The final session will bring together historical and anthropological perspectives in order to discuss environmental and humanitarian issues across the Bay of Bengal, centered around its littoral ecologies. The discussion will follow four major points presented by our participants:
- The Bengal littoral’s overlapping margins of imperial and maritime history and the historical contextualization of the emergence of an inter-littoral Bay of Bengal world. This world of trade and commodities saw the entangled participation of Chinese, Malays, Arabs, Arakanese and the early Portuguese freebooters. It reveals an important but lesser-explored story of the deltaic coast that preceded the advent of the great European overseas trading corporations.
- The problematic distinction between land and water in the northern Bay of Bengal. Stepping beyond cartography, can we read land-water relationships in the swamps of Calcutta in a more holistic way with the use of almanacs?
- Global meanings of water at the local level: contextualizing the emerging meanings of water in the Sundarbans. The world largest mangrove forest at the borderlands of eastern India and its delicate ecology provide for a unique platform to discuss the confluence of ecological and socio-political shifts in the local water regime and its effects on longstanding modes of narrative, ritual, and practical engagement with water.

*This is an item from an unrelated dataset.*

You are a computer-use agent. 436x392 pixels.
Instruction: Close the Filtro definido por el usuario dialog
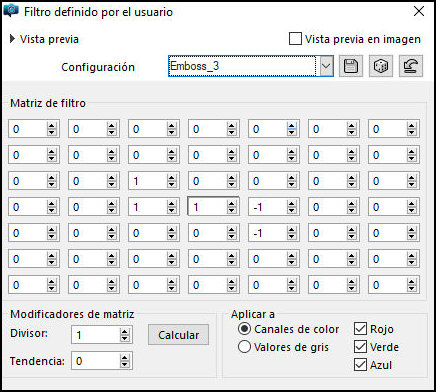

- Safeguarding the forest, evicting the human? In the recent history of the Bay of Bengal, the demand to conserve the environment has often been put in opposition to the demands of subsistence by subaltern populations. We will discuss this problematic friction by highlighting ethical and political dilemmas arising from policies in the Andaman Islands , which aim to protect vulnerable environments by endangering equally vulnerable forest-dwellers.